The Chinese have given it the name Pangda because in the Bhutanese region it is called Chaukor. India and the People’s Liberation Army (PLA) armies had a 73-day face-off in Doklam in 2017 over the construction of a road near Bhutanese territory. The Doklam tri-junction is considered important from the point of view of India’s security interests.

Frustrated by being badly hurt by India in eastern Ladakh, China is now trying to spread its wings along other areas of the LAC. China’s expansionist activities are increasing in Arunachal Pradesh as well as in Doklam and Bhutan. Satellite images have revealed that five years after the Doklam standoff, a new village named Pangda has been established, barely 9 km east of the flash point area.

Satellite photos show that the village is not only fully inhabited, but most of the houses have cars parked in front of them. Apart from this, there is an ‘all-weather carriage-way close to the village, which is 10 km away in Bhutan on the banks of the Amo Chu River.

Reports indicate that the emergence of Pangda village as a fully populated village is a return to the Doklam crisis of 2017 when Indian and Chinese troops were at each other for 73 days. At that time, Indian troops prevented Chinese workers from reaching the Jhamphiri Ridge, a strategic area adjoining the Doklam plateau. After the withdrawal of the Indian Army from here, China left the disputed site and made a road from the other side to the Jhamphiri Ridge in South Doklam, a disputed mountainous area that is claimed by both China and Bhutan. India supports Bhutan’s claim on Doklam.

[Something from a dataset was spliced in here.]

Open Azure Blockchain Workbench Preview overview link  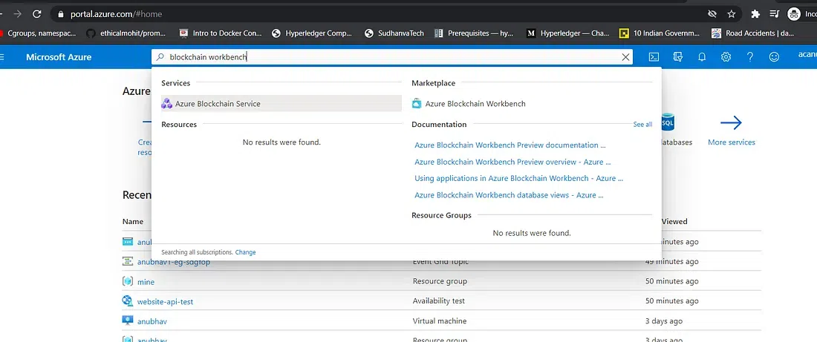[512, 162]

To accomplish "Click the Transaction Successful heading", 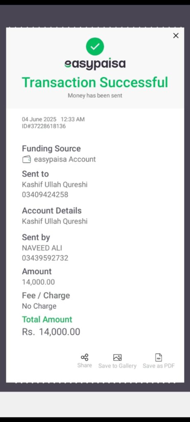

Damien Simon, a geospatial intelligence researcher at The Intel Lab, is quoted as saying that this ridge will give the PLA a ‘direct line-of-sight for the Siliguri corridor, or ‘Chicken Neck’, that connects the Northeast to the rest of India. Also using the Jhamphiri Ridge, the Chinese PLA wants to go around the defense of the Indian Army using an alternate route. The latest satellite images from satellite imaging service Maxar show a fully constructed bridge in Pangda village and the foundations of six buildings here. This has exposed China’s all-weather road construction activity in the isolated region, as well as seamless connectivity to new remote residences.

Doklam is a tri-junction where the borders of India, China, and Bhutan meet. India’s concern about this area is that China is changing the tri-junction unilaterally. Apart from this, China has settled an entire village in the eastern sector of the LAC, 4.5 km from the border of Arunachal Pradesh. There are 100 houses in this village.

This has been said in the annual report of the US Department of Defense. The US Defense Department has said in its recent report that the People’s Republic of China (PRC) has built 100 houses in the disputed area between India and China. This area is between the Tibet Autonomous Region of the PRC and Arunachal Pradesh. China has covered 100 sq km of Bhutan within a year. Four new villages have been established in the area.